WASHINGTON — The Supreme Court has ruled in favor of the Food Marketing Institute (FMI) in a lawsuit concerning the confidentiality of store-level sales data provided to the government by retailers participating in the Supplemental Nutrition Assistance Program (SNAP).
The case stemmed from a 2011 Freedom of Information Act (FOIA) request by a Sioux Falls, S.D., newspaper, the Argus Leader, to obtain from the Department of Agriculture (USDA) the names and addresses of stores that participate in the SNAP program as well as each store’s annual SNAP redemption data for the years 2005 to 2010. The USDA refused to provide the data, citing FOIA’s Exemption 4 clause, which protects from mandatory disclosure private parties’ “commercial or financial information” when that information is “confidential.”
The Argus Leader subsequently sued the USDA, and after defending its position in court for several years, the agency eventually abandoned the case. At that point FMI entered the fray on behalf of its members.
“We took this step because throughout the process many FMI members were deeply concerned that releasing this information would give competitors access to proprietary information that retailers keep confidential for a reason,” explained Leslie Sarasin, president and chief executive officer of FMI.
But an Appeals Court ruled against the trade group, citing a 1974 interpretation by the Circuit Court of Washington, D.C., that private information should not be considered “confidential” unless its disclosure would cause “substantial competitive harm.” In January, though, the Supreme Court agreed to hear FMI’s appeal.
“We support FOIA … but FOIA was not intended to open the books to a store’s confidential business information or impede the competitive landscape,” argued Jennifer Hatcher, chief public policy officer and senior vice president of government and public affairs for FMI. “A substantial amount of SNAP data is already disclosed by month, state, county and year.”
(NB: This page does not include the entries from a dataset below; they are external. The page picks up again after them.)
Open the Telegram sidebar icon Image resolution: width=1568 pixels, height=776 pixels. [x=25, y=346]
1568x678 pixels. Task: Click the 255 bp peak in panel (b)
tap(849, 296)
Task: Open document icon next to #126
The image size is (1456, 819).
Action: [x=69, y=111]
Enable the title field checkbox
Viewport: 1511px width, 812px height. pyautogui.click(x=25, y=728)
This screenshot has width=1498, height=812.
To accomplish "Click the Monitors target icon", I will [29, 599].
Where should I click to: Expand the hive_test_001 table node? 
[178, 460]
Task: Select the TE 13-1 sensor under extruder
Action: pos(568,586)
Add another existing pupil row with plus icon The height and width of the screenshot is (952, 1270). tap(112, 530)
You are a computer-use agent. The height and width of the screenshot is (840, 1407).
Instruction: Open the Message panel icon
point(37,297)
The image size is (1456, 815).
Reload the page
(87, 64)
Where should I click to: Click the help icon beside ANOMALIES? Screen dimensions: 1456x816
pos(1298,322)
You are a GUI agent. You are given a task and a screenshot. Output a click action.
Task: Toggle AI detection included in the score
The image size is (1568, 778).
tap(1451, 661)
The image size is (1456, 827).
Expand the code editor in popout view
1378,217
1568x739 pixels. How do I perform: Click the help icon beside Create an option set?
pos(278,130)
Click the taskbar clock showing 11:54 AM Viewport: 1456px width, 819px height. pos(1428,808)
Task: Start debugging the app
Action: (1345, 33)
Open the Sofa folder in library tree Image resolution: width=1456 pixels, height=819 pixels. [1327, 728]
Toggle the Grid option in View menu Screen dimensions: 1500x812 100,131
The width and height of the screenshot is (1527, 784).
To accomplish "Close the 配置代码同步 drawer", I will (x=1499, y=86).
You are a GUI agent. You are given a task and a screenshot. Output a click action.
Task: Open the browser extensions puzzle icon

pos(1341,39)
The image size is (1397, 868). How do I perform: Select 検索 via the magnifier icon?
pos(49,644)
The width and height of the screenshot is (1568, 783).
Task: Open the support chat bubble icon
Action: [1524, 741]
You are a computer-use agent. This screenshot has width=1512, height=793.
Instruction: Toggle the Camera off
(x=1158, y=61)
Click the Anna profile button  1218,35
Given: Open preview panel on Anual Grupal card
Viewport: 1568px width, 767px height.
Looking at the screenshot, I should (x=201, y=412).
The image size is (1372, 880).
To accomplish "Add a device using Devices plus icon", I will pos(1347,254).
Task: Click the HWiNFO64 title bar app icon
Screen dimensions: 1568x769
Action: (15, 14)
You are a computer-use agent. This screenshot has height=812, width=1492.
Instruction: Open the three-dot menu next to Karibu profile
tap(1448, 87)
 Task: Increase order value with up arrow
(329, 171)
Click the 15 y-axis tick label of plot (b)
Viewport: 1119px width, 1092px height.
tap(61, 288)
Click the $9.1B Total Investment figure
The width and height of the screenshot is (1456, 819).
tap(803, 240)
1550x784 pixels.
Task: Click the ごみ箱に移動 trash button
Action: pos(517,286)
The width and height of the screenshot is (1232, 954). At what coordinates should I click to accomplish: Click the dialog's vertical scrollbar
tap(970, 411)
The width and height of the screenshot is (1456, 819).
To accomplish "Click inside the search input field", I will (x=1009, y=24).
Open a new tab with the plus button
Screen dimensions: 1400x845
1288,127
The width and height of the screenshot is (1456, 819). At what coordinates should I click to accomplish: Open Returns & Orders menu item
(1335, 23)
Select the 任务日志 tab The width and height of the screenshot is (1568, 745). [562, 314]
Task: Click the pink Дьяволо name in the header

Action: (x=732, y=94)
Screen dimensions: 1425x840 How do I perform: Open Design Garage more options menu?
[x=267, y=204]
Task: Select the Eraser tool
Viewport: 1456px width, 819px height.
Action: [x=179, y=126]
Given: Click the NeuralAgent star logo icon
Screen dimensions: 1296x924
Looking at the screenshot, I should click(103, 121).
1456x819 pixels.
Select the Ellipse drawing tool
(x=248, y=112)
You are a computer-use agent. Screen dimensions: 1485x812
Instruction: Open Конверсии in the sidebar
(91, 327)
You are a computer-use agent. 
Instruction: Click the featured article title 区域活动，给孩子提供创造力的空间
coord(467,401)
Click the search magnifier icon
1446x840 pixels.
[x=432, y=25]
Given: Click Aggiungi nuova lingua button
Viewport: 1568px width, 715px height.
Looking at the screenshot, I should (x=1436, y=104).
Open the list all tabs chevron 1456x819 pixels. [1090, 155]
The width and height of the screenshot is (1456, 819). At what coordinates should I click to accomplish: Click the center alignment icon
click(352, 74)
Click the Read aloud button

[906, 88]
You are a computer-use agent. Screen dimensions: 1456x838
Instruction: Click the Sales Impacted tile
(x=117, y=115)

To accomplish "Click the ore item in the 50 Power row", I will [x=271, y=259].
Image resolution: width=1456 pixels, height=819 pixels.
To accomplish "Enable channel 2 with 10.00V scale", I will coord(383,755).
In April, both sides presented oral arguments to the Supreme Court. The court’s decision, handed down late last month, rejected the 1974 interpretation. In a 6-3 decision written by Associate Justice Neil Gorsuch, it upheld the plain statutory text of Exemption 4.
“At least where commercial or financial information is both customarily and actually treated as private by its owner and provided to the government under an assurance of privacy, the information is ‘confidential’ within the meaning of Exemption 4,” the court determined.
According to FMI, the court’s ruling should protect private financial information in the future.
“We agree with the U.S. Supreme Court’s ruling that a 45-year-old interpretation of what constitutes ‘confidential commercial and financial information’ required reexamination,” said Sarasin.